이쯤 되면 유엔이 아니라 생물들의 대표가 한자리에 모여서 한반도를 둘러싼 위기 고조를 생물권 전체의 위기로 간주하고 시급한 해결책을 논의하는 생물권 임시 총회가 열릴 법도 하다. 거기에서는 사람과 도롱뇽, 귀신고래, 들국화 그리고 미생물까지 모든 생물종이 똑같은 의결권을 가진다고 가정한다면 이런 긴박한 상황에서 과연 어떤 결정이 내려질까? 진화의 역사에서 가장 늦게 무대에 등장해서 가장 빠른 시간 동안 지배적인 지위를 차지하고 온갖 포악과 전횡을 해대는 골치 아픈 막내둥이를 영원히 퇴출하기로 결론짓지 않겠는가? 사실 그런 결정이 나도 우리로서는 별로 할 말이 없는 셈이다.

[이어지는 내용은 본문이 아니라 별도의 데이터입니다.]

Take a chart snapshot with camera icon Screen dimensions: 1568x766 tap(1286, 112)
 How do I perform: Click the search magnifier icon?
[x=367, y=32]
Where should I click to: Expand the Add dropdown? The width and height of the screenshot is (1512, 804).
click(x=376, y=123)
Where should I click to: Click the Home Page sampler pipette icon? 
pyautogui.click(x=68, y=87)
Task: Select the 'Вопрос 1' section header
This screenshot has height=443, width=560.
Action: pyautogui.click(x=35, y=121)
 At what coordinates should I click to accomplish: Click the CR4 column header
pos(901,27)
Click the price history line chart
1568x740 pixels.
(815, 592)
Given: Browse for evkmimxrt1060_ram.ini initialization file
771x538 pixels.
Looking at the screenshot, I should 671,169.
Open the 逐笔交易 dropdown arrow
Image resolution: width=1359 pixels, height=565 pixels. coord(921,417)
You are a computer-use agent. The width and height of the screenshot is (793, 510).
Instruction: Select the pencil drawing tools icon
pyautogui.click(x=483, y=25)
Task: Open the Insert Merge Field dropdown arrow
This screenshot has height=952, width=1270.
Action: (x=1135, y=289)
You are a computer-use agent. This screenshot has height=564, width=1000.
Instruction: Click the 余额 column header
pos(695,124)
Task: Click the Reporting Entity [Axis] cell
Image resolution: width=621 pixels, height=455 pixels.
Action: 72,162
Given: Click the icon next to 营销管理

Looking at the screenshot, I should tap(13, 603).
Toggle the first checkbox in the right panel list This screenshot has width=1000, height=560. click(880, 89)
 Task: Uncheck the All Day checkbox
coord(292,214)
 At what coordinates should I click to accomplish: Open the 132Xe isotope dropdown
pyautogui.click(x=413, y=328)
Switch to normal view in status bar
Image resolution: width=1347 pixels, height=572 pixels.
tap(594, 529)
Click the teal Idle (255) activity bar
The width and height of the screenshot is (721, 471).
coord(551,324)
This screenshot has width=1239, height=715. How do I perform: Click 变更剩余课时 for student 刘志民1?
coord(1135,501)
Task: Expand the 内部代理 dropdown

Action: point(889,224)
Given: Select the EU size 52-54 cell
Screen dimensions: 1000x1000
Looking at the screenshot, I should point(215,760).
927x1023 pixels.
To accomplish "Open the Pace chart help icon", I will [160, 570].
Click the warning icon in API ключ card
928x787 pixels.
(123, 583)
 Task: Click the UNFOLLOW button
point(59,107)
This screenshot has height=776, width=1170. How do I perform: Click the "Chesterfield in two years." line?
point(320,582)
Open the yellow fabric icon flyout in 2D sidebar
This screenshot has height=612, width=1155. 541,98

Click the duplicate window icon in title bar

인간이 퇴출되어 어느 먼 외계 행성에서 재교육을 받기 위해 강제 송환됐다면, 지구는 어떻게 될까. <뉴사이언티스트> 최근호는 ‘사람이 없는 지구를 상상해보자’라는 특집 기사를 통해 지구에서 어느 날 갑자기 사람이 모두 사라졌을 때 과연 어떤 일이 벌어질 것인지 예측했다(*이 기사는 아래에 옮겨놓았다). 미국 샌타바버라에 있는 국립생태분석종합센터의 보전생물학자인 존 오록은 사람의 자취가 사라지는 순간 지구의 생태계는 즉각적으로 호전되기 시작할 것이라고 말한다. 가장 먼저 나타나는 변화로 밤하늘에서 인공 조명이 사라지고 칠흑같이 어두운 밤이 돌아오게 된다. 지구 전체의 18.7%가 인공 불빛에 오염됐다지만, 웬만한 도시 지역에서는 별을 보기 힘든 지경이다. 한동안 재생 가능 에너지를 이용하는 자동 전등들이 빛을 내더라도, 유지·관리가 되지 않기에 지구의 밤에서 문명의 불빛이 사라지는 것은 시간문제일 뿐이다.

원전의 방사능 누출도 빨리 복원돼

건물들과 도로는 어떻게 될까? 오늘날의 건물은 약 60년, 교량은 120년, 댐은 250년가량 견딜 수 있게 설계된다고 한다. 그러나 이 수치는 누군가가 유지·관리를 하고 벌어진 틈을 메워주는 등 수리와 보수를 해줄 때 지속될 수 있고, 아무도 돌보지 않으면 훨씬 빨리 무너진다. 체르노빌 사고로 사람들이 철수한 프리프야트시가 실례이다. 올해로 체르노빌 사고가 일어난 지 꼭 20년이 된 이 도시의 건물들은 이미 붕괴가 진행 중이다. 그리고 태풍, 홍수 등의 자연재해로 입는 손상이 누적되면서 훨씬 빨리 폐허로 변할 수 있다. 그렇지만 건물이나 도로의 잔해들, 특히 콘크리트와 돌로 된 구조물의 일부는 수천 년 동안 남아 있을 것이다.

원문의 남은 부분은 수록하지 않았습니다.